A small number of signs are marked as archaic or rare, meaning that they are no longer, or very infrequently, used. Other signs that have been recently coined (sometimes for specialised or educational purposes) and are not yet in widespread use are marked as neologisms. Signs that are regarded by the NZSL community as obscene, or as informal slang, are marked as such.
Glossary of terms
Archaic signs are no longer in common use.
A signer’s stronger hand, usually their writing hand. One-handed signs are made with the dominant hand. In two-handed signs where the handshapes differ, the dominant hand often has a more complex handshape or movement.
This sign includes one or more letters of the fingerspelling alphabet. See alphabet tab.

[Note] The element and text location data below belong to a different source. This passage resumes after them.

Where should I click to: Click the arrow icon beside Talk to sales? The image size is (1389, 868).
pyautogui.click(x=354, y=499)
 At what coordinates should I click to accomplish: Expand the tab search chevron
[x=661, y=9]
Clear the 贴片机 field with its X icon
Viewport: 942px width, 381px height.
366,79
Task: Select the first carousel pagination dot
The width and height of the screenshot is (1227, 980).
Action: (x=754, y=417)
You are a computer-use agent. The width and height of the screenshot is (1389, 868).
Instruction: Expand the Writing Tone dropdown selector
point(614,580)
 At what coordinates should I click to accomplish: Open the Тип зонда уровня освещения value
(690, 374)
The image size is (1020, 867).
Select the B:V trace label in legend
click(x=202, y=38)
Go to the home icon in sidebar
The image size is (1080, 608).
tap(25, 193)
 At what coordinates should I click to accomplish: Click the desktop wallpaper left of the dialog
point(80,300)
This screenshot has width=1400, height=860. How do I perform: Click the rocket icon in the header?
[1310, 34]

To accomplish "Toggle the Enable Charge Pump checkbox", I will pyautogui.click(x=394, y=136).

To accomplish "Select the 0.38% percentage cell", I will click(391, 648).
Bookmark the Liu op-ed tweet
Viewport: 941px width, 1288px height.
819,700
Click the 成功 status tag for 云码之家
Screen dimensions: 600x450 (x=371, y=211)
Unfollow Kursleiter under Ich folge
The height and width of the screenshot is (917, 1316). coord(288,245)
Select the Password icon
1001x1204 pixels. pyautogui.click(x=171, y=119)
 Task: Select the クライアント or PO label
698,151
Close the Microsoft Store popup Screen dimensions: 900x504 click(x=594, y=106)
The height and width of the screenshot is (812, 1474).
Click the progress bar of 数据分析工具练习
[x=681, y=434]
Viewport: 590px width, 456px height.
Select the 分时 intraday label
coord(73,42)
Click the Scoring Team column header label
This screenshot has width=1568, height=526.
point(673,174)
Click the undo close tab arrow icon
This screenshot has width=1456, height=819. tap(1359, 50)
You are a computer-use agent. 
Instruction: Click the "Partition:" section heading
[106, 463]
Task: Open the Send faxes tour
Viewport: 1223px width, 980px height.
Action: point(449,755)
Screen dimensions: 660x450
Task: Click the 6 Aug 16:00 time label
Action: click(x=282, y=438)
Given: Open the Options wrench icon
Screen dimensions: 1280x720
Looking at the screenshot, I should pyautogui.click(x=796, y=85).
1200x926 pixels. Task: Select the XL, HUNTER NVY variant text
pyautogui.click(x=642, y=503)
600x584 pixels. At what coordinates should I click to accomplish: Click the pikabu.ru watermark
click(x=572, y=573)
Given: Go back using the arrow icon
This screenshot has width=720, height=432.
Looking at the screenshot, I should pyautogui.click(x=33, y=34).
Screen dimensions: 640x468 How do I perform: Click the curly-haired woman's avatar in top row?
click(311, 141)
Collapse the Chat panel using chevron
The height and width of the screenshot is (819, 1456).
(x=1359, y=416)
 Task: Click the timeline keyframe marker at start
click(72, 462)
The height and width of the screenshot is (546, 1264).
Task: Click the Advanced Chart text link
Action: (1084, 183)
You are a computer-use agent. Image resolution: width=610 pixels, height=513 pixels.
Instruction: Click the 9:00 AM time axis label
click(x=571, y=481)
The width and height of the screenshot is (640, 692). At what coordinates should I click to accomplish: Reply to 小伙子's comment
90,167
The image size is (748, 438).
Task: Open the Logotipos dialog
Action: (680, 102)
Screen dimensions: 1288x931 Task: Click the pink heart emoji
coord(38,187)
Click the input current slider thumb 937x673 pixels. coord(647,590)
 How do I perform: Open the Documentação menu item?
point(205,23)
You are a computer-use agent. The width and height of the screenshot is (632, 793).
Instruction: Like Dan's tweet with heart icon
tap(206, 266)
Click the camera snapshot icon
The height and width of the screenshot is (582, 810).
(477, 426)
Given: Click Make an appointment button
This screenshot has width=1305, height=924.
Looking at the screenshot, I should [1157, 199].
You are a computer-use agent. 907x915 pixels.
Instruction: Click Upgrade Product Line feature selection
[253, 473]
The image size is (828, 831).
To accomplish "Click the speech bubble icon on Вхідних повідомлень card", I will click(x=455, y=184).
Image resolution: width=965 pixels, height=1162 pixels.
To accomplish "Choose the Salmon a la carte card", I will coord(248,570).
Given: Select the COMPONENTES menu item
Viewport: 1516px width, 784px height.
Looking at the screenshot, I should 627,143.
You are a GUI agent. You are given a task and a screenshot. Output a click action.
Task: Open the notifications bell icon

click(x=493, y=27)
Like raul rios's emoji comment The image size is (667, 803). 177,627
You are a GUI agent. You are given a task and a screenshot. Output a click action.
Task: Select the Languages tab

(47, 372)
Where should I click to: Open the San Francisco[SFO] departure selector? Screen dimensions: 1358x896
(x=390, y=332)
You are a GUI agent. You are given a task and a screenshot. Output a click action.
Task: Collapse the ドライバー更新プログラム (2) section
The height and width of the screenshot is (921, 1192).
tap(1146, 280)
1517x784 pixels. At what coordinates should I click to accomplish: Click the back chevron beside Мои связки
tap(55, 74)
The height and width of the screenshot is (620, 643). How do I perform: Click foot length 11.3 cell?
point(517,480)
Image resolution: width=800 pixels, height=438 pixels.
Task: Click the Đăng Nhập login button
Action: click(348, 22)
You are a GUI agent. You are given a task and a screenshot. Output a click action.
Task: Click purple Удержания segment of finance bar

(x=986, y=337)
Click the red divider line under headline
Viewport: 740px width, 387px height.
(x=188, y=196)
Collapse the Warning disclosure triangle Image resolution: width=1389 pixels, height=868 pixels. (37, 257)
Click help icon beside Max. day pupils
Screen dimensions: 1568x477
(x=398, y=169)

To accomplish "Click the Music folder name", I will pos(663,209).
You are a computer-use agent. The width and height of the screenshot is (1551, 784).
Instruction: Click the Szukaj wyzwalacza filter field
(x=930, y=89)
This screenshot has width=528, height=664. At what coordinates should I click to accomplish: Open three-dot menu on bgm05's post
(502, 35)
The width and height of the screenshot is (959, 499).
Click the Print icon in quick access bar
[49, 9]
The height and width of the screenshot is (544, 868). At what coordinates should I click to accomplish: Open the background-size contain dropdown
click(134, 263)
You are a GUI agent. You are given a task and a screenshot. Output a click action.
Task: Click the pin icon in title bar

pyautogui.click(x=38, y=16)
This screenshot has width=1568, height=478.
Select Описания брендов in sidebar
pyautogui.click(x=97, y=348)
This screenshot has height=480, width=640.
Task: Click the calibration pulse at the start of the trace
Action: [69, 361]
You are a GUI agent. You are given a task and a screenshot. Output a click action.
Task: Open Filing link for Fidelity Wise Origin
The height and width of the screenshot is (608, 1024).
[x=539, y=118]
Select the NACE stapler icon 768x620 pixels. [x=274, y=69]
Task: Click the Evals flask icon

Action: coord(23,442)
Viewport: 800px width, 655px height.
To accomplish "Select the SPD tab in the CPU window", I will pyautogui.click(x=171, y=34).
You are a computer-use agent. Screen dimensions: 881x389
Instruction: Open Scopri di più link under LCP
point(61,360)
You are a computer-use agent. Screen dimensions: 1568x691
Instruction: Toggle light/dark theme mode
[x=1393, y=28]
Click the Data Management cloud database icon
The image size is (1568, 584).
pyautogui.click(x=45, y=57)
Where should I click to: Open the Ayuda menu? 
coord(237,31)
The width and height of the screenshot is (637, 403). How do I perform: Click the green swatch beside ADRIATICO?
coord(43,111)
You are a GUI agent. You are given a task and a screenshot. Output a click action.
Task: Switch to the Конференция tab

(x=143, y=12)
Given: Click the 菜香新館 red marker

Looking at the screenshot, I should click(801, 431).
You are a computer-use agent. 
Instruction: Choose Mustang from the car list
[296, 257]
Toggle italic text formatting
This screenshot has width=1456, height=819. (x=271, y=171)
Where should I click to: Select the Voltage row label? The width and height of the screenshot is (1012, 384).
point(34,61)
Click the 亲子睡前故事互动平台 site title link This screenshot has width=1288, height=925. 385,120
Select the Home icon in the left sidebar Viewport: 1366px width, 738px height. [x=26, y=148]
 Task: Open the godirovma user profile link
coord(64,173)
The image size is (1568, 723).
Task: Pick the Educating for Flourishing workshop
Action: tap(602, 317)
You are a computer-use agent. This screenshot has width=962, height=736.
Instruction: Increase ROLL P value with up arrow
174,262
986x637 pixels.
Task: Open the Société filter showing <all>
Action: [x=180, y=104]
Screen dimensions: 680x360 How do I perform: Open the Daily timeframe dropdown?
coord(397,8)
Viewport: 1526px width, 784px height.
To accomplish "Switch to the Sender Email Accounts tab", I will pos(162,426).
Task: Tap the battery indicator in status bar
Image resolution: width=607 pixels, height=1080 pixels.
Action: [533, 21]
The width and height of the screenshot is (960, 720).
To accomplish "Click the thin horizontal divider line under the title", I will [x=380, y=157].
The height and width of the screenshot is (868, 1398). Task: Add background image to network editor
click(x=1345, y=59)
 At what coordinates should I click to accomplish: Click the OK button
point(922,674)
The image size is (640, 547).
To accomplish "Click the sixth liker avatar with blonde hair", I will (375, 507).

The facial expression and/or movement of this sign can be changed to show how an action was performed and differences in intensity.
The movement of this sign can be repeated to show that there is more than one thing, animal or person.
The movement of this sign can be changed to show differences in the duration or regularity of the action.
These colloquial signs are mainly used in informal situations, usually between signers who know each other well.
Many signs, especially nouns and verbs, can be accompanied by silent mouthing of a spoken word that corresponds to the sign meaning. Some signs are formed with specific movements of the lips, tongue and mouth that are not related to speech, but contribute to the meaning of the sign.
Neologisms are signs that have only recently come into use and may not be known by the whole NZSL community. Many neologisms have developed in educational settings.
The signer’s weaker hand, usually their non-writing hand. In two-handed signs where the handshapes differ, the non-dominant hand usually has a less complex handshape and movement than the dominant hand.
Movements of the eyebrows, eyes, mouth, cheeks, head and upper body that add grammatical meaning to a sign or phrase.
The handshape of this sign can be changed to a number handshape (usually from 1-5, occasionally from 1-9) to show how many items or people are involved. See numbers tab.
These signs could be considered rude (for example because they are a swear word or have sexual reference).
This sign can be produced either with one hand or with both hands. In some two-handed signs, the non-dominant hand is commonly dropped (especially when it is a base handshape that does not move), to produce a one-handed form. Some one-handed signs may be duplicated on the non-dominant hand.
The movement of this (verb) sign can be directed to different locations in the signing space to show who is carrying out an action and who is the recipient.
Some signs are used rarely, or only by a small proportion of NZSL users, because another variant has become more popular.
The location or movement of this sign can be changed to show the direction of an action or the location of an object.